# [EXERCISE DESCRIPTION]
Write out the records word for word, starting from their first line and continuing up to and including the line that contains "pyautogui.click(x=193, y=133)".

# [STORED RECORDS]
____________

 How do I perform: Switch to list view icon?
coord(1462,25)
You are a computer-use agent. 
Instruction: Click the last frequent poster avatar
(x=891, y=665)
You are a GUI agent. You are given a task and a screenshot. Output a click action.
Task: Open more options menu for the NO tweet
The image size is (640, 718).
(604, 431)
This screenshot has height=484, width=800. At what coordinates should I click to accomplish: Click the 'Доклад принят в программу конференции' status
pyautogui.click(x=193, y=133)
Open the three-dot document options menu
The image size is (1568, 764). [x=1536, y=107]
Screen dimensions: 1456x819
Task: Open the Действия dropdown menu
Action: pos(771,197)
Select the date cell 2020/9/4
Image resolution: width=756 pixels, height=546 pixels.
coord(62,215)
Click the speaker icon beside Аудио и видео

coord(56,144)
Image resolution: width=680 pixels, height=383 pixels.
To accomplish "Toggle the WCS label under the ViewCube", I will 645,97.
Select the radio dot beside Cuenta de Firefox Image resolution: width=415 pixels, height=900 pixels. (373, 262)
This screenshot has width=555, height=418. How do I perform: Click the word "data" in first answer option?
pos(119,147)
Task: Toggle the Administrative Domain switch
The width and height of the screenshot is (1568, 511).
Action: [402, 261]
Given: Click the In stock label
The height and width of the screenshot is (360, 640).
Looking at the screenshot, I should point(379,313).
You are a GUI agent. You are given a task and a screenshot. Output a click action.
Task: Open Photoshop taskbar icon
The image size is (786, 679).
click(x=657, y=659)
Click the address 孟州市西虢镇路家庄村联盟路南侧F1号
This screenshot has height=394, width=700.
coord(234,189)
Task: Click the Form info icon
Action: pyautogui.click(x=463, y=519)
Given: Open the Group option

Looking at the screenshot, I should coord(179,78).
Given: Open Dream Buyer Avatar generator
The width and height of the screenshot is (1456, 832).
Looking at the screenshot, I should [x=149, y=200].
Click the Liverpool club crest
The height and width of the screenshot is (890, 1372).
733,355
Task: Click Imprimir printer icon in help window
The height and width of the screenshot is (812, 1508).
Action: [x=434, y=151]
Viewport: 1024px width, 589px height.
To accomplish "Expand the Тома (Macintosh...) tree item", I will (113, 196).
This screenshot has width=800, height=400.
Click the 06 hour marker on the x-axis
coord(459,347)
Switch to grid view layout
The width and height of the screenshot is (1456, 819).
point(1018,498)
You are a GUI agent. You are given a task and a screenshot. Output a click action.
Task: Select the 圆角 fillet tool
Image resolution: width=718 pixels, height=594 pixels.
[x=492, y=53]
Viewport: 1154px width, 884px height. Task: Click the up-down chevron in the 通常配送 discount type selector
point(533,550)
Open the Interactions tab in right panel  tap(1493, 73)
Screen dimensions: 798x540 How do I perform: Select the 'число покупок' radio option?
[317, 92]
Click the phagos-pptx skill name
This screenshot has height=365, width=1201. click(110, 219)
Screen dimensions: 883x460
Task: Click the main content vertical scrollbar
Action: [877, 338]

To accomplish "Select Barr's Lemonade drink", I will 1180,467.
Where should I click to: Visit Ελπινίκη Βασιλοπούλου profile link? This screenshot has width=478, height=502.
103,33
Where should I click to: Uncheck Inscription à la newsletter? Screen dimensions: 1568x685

____________

# [SOLUTION FOR THIS TASK]
 How do I perform: Switch to list view icon?
coord(1462,25)
You are a computer-use agent. 
Instruction: Click the last frequent poster avatar
(x=891, y=665)
You are a GUI agent. You are given a task and a screenshot. Output a click action.
Task: Open more options menu for the NO tweet
The image size is (640, 718).
(604, 431)
This screenshot has height=484, width=800. At what coordinates should I click to accomplish: Click the 'Доклад принят в программу конференции' status
pyautogui.click(x=193, y=133)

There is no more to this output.